MathAlgebraLinear algebraMatrix decomposition

Diagonalizing matrices

Provided by: Edvancium

9 minutes read

In this topic, we will finally delve into the practical procedure of diagonalizing matrices. Our focus is to provide you with the necessary tools and steps to successfully carry out the diagonalization process.

But first, let's develop the necessary theoretical results. Please remember that a square matrix $A$ of dimension $n$ is diagonalizable if there exists a diagonal matrix $D$ and an invertible one $P$ such that $A=PDP^{−1}$ .

The surprising connection with eigenvectors

Let us first carefully analyze the definition of diagonalizability. Let's write the columns of $P$ as $\bold{v_1, \dots, v_n}$ and the diagonal entries of $D$ as $d_1, \dots, d_n$ .

If we multiply the equation $A=PDP^{−1}$ on the right by $P$ , then we simply have that: $AP =PD$ For these two matrices to be equal, it is enough that their columns are equal, so we will focus on them. In fact, we only need to consider the first column, since the reasoning is the same for all the others.

First, from the properties of matrix multiplication, we know that the first column of the product $AP$ is simply the product of $A$ with the first column of $P$ , that is, $A \mathbf{v_1}$ . On the other hand, we can follow the same reasoning for the first column of $PD$ ; but since we also know that $D$ is diagonal, we obtain the first column of $PD$ is $d_1 \bold{v_1}$ . Therefore, we are looking for: $A\bold{v_1} = d_1 \bold{v_1}$ But wait just a moment... that equation looks like one we already know... what that expression means is that $\mathbf{v_1}$ is an eigenvector of $A$ with eigenvalue $d_1$ !

Thus, $A$ is diagonalizable if and only if the columns of $P$ are eigenvectors of $A$ whose corresponding eigenvalues are the diagonal entries of $D$ .

Thanks to our surprising result, to construct $P$ and $D$ all we need is to calculate all the eigenvalues of $A$ together with their eigenvectors:

Put the eigenvalues as the entries of the diagonal of $D$ .
Put the respective eigenvectors as the columns of $P$ .

How to detect diagonalizability

Not every matrix is diagonalizable, but the connection with eigenvectors is so deep that it allows us to fully understand when a matrix can be diagonalizable.

Before, remember each eigenvalue has an associated eigenspace (the subspace spanned by its eigenvectors), which has a certain dimension. We call this number the geometric multiplicity of the eigenvalue. The characterization theorem is:

The following are equivalent:

a) $A$ is diagonalizable.

b) There exists a basis consisting of eigenvectors of $A$ .

EXTRACTED INFORMATION:
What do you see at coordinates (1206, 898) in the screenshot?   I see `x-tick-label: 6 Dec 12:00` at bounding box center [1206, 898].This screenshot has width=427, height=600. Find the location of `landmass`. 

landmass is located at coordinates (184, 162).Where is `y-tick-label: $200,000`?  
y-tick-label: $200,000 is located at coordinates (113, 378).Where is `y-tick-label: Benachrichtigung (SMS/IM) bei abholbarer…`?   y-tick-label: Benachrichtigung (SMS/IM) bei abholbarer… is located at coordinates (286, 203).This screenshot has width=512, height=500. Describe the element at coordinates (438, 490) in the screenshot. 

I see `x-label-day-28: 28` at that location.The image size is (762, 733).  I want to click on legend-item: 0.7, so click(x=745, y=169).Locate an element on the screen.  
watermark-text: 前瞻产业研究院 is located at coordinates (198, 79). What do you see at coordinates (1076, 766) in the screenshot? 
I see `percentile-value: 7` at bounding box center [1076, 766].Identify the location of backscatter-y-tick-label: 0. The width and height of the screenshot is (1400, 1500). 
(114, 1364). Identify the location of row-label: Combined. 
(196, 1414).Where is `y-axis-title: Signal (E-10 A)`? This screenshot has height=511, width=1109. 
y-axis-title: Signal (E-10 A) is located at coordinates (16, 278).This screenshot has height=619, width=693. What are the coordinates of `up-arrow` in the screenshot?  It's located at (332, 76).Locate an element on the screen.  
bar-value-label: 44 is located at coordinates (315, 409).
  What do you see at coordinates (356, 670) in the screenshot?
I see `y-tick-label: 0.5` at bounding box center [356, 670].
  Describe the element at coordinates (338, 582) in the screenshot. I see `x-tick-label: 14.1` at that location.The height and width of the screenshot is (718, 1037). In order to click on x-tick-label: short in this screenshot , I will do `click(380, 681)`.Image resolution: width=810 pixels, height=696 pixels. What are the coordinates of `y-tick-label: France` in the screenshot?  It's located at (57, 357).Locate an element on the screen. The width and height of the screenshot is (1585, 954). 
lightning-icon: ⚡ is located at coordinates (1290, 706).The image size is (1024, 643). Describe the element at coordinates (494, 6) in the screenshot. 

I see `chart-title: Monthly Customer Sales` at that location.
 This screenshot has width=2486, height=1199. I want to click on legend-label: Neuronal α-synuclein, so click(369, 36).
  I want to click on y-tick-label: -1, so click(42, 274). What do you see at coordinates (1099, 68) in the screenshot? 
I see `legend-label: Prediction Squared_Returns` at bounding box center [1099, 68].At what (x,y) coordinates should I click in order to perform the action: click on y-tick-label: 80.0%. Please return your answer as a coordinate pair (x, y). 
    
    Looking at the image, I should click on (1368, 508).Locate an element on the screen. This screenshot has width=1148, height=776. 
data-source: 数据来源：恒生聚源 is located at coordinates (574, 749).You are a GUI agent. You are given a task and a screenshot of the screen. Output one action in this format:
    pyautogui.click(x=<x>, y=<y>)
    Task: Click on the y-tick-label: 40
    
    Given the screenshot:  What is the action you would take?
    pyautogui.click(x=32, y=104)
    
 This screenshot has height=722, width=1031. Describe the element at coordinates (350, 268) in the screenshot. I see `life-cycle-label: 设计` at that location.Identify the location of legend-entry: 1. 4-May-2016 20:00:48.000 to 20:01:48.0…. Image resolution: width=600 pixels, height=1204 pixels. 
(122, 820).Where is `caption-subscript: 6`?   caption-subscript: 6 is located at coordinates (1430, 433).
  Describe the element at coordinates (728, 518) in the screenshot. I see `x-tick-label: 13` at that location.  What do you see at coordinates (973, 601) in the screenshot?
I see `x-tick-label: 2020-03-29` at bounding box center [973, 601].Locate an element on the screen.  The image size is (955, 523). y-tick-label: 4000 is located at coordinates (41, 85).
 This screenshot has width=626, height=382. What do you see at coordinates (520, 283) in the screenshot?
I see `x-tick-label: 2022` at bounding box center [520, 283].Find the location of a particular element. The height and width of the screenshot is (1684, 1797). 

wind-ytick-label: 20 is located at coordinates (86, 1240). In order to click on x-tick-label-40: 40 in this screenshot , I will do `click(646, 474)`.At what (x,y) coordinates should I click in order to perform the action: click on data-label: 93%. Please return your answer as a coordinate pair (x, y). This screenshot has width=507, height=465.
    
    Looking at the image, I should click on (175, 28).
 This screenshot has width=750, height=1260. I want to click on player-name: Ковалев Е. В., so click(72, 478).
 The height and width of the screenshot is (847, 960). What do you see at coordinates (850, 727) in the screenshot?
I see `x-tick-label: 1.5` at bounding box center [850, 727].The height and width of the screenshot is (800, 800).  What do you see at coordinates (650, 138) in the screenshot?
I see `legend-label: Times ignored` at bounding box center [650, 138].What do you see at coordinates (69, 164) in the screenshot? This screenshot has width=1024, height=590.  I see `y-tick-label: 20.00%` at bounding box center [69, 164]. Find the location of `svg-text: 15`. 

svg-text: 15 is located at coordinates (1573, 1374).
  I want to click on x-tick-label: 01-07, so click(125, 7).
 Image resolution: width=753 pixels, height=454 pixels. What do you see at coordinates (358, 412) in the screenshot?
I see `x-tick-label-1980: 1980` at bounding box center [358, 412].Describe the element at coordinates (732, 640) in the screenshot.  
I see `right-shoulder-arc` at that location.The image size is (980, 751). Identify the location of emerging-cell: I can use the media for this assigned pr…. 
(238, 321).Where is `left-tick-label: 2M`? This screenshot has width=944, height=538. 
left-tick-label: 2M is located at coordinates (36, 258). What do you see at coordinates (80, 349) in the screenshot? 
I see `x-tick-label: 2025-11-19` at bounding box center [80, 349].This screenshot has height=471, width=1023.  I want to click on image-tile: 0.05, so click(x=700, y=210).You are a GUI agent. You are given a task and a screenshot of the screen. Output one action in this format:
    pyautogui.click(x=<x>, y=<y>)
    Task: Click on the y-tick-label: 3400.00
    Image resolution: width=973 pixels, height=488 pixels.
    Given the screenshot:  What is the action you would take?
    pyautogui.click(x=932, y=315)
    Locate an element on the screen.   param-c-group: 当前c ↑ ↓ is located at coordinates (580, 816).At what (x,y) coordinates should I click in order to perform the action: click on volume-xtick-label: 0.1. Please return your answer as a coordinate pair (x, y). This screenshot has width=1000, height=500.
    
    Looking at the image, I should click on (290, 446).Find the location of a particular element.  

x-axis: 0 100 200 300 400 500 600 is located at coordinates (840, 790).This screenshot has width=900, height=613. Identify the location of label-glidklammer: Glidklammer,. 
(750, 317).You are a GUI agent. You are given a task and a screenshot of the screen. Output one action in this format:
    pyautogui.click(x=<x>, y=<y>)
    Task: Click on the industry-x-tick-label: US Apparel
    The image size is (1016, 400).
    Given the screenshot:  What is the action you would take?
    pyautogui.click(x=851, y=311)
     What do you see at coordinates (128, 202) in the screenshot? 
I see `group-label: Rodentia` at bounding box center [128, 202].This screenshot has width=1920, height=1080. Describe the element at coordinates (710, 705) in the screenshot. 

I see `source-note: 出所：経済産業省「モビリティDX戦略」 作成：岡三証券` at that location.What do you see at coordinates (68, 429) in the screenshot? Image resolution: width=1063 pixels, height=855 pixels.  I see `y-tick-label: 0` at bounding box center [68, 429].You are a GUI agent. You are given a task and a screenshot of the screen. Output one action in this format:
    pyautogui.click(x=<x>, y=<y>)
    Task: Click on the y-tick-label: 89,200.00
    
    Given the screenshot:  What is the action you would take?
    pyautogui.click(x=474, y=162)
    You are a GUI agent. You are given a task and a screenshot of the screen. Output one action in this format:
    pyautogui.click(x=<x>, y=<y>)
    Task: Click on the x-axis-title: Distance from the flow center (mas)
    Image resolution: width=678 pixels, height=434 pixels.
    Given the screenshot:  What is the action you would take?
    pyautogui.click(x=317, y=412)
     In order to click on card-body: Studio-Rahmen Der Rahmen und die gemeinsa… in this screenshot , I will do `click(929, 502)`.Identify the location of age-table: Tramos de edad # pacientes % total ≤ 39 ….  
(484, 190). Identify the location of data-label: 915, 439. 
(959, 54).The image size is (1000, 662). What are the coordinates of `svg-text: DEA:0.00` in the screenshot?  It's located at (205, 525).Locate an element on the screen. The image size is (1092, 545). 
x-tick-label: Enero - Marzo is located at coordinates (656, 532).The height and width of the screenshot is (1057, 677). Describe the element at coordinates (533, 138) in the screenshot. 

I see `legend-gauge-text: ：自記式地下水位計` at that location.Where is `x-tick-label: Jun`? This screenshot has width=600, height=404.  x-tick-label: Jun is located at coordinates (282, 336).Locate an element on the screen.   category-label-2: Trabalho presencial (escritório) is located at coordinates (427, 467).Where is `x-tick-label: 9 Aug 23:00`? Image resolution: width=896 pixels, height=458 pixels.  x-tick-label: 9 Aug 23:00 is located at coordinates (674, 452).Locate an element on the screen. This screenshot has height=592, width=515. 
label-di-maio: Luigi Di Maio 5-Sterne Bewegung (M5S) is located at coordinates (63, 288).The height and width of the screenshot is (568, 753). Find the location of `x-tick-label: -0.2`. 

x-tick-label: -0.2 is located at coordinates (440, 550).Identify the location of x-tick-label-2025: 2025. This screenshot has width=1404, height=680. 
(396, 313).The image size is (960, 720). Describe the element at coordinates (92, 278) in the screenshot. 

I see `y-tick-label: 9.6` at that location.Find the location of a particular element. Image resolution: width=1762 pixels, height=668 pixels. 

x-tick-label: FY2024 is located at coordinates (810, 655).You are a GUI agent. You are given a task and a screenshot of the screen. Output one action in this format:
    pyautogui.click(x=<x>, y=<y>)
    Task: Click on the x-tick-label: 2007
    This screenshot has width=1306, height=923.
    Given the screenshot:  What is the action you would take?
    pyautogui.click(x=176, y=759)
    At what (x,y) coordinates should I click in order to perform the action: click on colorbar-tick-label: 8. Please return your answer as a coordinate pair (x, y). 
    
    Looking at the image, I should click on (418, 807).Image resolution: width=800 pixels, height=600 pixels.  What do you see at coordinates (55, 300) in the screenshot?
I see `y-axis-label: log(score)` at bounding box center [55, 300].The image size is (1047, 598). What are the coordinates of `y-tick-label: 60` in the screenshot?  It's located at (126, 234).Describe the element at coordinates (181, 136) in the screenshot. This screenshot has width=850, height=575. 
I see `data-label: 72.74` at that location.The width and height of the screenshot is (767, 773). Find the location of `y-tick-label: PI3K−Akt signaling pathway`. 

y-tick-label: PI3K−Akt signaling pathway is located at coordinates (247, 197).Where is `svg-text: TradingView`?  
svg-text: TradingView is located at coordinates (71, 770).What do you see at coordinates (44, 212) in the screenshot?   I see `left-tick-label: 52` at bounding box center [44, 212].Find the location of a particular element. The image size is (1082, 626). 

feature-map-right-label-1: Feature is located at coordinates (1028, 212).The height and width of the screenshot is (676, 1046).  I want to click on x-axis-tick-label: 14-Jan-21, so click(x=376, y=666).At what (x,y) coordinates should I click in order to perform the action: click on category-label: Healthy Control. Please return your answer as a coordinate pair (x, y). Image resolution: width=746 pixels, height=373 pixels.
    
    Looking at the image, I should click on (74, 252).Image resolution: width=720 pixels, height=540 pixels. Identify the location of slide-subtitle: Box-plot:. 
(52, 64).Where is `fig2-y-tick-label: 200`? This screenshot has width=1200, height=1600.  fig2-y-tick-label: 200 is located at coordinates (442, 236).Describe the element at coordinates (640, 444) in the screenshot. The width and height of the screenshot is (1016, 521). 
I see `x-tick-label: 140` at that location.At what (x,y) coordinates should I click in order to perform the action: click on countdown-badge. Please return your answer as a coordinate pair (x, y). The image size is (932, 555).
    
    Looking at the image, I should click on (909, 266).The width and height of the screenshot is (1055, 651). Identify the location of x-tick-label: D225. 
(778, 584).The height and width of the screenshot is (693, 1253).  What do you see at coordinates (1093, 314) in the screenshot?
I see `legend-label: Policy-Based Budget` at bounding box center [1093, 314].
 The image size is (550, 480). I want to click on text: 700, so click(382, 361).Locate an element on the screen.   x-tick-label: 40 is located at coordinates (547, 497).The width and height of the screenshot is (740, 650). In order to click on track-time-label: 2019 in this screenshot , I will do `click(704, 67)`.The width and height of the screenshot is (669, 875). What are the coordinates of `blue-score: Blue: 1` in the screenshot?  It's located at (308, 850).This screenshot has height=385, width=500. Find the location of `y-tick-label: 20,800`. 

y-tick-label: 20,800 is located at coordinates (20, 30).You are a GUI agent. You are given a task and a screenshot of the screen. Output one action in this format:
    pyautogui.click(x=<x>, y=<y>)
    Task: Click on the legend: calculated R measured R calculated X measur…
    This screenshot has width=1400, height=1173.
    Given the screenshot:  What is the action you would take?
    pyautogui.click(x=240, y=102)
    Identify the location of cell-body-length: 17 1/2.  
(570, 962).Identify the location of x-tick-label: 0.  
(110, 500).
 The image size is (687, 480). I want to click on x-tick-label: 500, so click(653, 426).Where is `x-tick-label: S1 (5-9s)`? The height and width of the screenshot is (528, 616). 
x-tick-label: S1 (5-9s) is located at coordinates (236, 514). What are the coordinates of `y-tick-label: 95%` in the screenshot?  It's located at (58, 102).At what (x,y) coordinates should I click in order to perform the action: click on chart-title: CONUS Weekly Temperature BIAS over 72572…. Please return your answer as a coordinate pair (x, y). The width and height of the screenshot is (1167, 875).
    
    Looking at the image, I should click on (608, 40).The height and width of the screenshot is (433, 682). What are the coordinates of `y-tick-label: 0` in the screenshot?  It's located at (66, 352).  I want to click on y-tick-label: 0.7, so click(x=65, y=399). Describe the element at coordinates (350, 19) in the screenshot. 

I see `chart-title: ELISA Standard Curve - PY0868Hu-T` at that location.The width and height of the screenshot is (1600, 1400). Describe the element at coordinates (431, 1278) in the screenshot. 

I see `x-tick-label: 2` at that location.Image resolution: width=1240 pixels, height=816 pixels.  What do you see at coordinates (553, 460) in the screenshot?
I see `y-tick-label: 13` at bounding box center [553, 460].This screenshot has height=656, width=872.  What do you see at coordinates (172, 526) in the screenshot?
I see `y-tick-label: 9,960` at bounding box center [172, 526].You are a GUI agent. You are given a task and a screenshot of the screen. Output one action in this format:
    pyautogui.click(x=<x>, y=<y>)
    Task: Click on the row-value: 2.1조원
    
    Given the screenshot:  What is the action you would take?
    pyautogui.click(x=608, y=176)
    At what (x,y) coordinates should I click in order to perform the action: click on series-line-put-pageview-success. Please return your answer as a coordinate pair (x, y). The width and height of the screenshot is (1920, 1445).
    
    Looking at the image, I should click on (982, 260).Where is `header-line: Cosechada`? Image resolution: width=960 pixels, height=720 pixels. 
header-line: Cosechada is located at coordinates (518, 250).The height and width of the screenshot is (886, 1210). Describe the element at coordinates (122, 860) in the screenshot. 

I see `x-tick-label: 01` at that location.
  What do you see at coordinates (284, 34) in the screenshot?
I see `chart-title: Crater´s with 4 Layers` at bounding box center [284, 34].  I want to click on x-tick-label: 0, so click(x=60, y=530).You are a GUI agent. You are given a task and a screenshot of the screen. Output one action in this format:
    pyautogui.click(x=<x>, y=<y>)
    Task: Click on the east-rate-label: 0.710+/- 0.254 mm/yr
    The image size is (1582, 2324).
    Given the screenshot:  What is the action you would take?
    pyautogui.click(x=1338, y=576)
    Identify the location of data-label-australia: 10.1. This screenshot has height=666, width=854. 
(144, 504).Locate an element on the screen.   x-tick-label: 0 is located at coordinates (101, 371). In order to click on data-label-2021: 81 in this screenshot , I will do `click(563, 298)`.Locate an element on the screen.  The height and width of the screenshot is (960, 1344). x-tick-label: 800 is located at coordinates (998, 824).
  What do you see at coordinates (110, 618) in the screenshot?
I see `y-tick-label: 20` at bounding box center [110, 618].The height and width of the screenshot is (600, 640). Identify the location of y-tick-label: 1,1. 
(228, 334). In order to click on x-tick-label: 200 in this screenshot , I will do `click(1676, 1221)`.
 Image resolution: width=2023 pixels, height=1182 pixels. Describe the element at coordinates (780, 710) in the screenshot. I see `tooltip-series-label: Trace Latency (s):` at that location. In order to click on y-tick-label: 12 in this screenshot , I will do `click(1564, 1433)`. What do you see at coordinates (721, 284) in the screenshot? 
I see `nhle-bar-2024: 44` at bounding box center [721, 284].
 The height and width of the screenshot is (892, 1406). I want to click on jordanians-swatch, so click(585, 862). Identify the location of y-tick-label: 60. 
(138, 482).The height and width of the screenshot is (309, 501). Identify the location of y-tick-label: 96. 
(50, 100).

PARTS OF THE EXERCISE:
A. In the lesson on diagonalizing matrices, what name is given to the dimension of an eigenvalue's eigenspace?
B. Duplicate the passage of the lesson on diagonalizing matrices from "9 minutes read" up to and including "the diagonalization process.".
C. Go on with the lesson on diagonalizing matrices, picking up after its last sentence.
The material plays no part in what is asked here.

ANSWERS TO THE EXERCISE:
A. The geometric multiplicity of the eigenvalue.

B.
9 minutes read

In this topic, we will finally delve into the practical procedure of diagonalizing matrices. Our focus is to provide you with the necessary tools and steps to successfully carry out the diagonalization process.

C.
c) The sum of the geometric multiplicities of the eigenvalues of $A$ is $n$

The simplest case when diagonalizability exists for sure is when an $n \times n$ matrix has exactly $n$ eigenvalues. If not, then you have to get the sum of the geometric multiplicities of the eigenvalues.

In short, when you don't have $n$ distinct eigenvalues, you need to calculate all geometric multiplicities and check if they sum to $n$ .

Steps to diagonalize

Combining everything we discovered, we now have a straightforward and elegant procedure for diagonalizing any square matrix (as long as it is):

Find all the eigenvalues of the matrix.
Determine the eigenvectors corresponding to each eigenvalue.
Find the dimension of each eigenspace.
Add the geometric multiplicities of each eigenvalue. If the sum is exactly $n$ , then it is diagonalizable, and we can go to the next step. Otherwise, the matrix is not diagonalizable.
Build $P$ : its columns are the eigenvectors.
Build $D$ : the entries on its diagonal are the eigenvalues corresponding to the eigenvectors in the same order. If an eigenvalue has more than one eigenvector, then it is repeated as many times as many eigenvectors it has.

Let's put our brand-new procedure into practice!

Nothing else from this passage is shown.